This morning I had a revelation, somewhat coincidentally based on an old joke from my high school french class. And it was this: One egg is not enough. (an egg = "un oeuf") At least when it comes to French Toast batter.
So I crack my medium-sized egg into a shallow bowl. Something horrible happens--what comes out is not the usual viscuous, clear-ish white with an orange-yellow nucleus of yolk, but some half-addled grossness, an egg over developed in the womb, or burnt by the harmful UV rays of the sun, or left out to curdle and then siphoned somehow back into the shell by mysterious new technologies in osmosis. The white is yellow and chunky, the yolk is not set apart and floating but one and the same with the aforementioned abomination. It leaves streaks in the white bowl when sloshed around. No more description is necessary here. I fear the horrid chicken that produced such a spawn: gnarled claws, mutant beak, feathers pre-dipped in tar. Maybe it was fed ketchup. Who knows.
But none of that is what I wish to discuss. After thoroughly rinsing the bowl, I cracked another egg over it--now we're talkin'. Poured in a bit of milk (8th continent vanilla soy milk... wasn't sure what the soy would do, but I was willing to take the chance), a few generous dashes of cinnamon, and whisked away. Dropped in a slice of Cinnamon Burst bread, medium thickness, poked it around the bowl a few times, and let it soak. I heated up the skillet, an 8" Emeril pan I got for Christmas. (I didn't have the heart to speak my gut reaction out-loud to my mom, giver of the Celebrity-endorsed product: 'Emeril!? Why... why did you choose to get me a pan with Emeril's signature carved into the stainless-steel, stay-cool handle? I want my pancakes to cook in anonymity... I want to pan sear my Boca Burgers in a teflon surface without identity, faceless, eager to distribute heat evenly, not shout and throw garlic over a plate of linguini.' But by then I would have lost her, and she would've felt bad about what was actually quite a nice gift, and what do I honestly have against Emeril? Nothing, really. The pan's been great so far. Bam. Whatever.)
ANYway, I drop some magarine in the pan (again, this is entirely my mom's fault, this penchant for fake butter.... I'm slowly trying to ween myself off of its partially hydrogenated fakeness, but Parkay is in the fridge, so Parkay it is), throw the soaked bread on the sputtering surface, and go make my coffee. Flip the bread, a lovely brownish eggy crust formed, the bits of cinnamon from the bread peaking out, eyeing me. Our apartment is cold, so I place a plate on top of the pan for about 15 seconds, to take the chill off, then spatula the French Toast onto the room-temperature plate, slice it into the requisite 7-8 vertical columns to allow for ideal syrup absorption, and take a seat with my Boston Globe Sunday Magazine.

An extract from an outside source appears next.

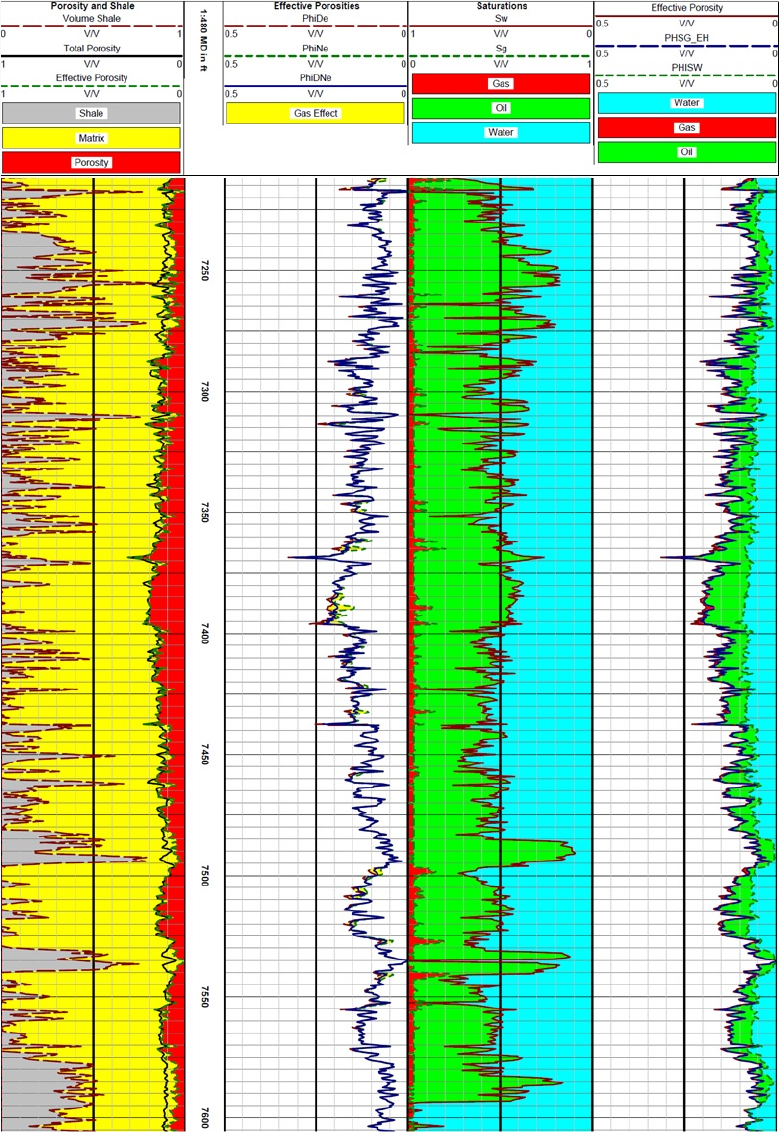Image resolution: width=782 pixels, height=1132 pixels.
Task: Click the 7400 depth marker
Action: [204, 635]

Here's where I approach my "point." I had readied my second slice of Cinnamon Burst bread to engorge the leftover batter, but there wasn't enough in the shallow bowl. So, hoping to stretch out, or extend, what I had, I took my "Vanilla Nut" CoffeeMate creamer and dripped a little into the bowl to mix with the remaining batter. Dropped a tad more soy milk in there. Whisked it up. The mixture was lighter, more "milky" (quel shock) but I lay my bread in the bowl and let it sit while I enjoyed the first cooked slice. I read a cover story on Bill Cosby's dissertation on how Fat Albert can save the plight of Black America and their children. Interesting stuff. I myself watched the show as a kid, and though I didn't know much of racial inequality at the time (nor my privileged position as a middle-class white kid living in a suburb of Detroit), holy cow did I want that squeaky magical pen that talked. You know the one. But I'm growing more tangential by the moment. Pardon the ever-furtive gaze; the periphery is always an alluring subject. Not sure why this is. I welcome your suggestions.
So, the bread soaks up all nice and yellow on one side, but the other side is half-coated in a strangely bright white coating--surely this is not Toast as the French intended. I cook one side to a lovely eggy brown, but the other merely crisps, as it would in the toasted. So I do what I do on toast: spread the crispy side with peanut butter and a raspberry jam, half the bread, and dunk it in my coffee. French Peanut Butter & Jam Toast sticks, dunked in coffee, eaten over an essay on the enduring lesson of Fat Albert. 'Twas a good second portion, but, as I found out, when making French Toast batter is concerned, one egg is not enough.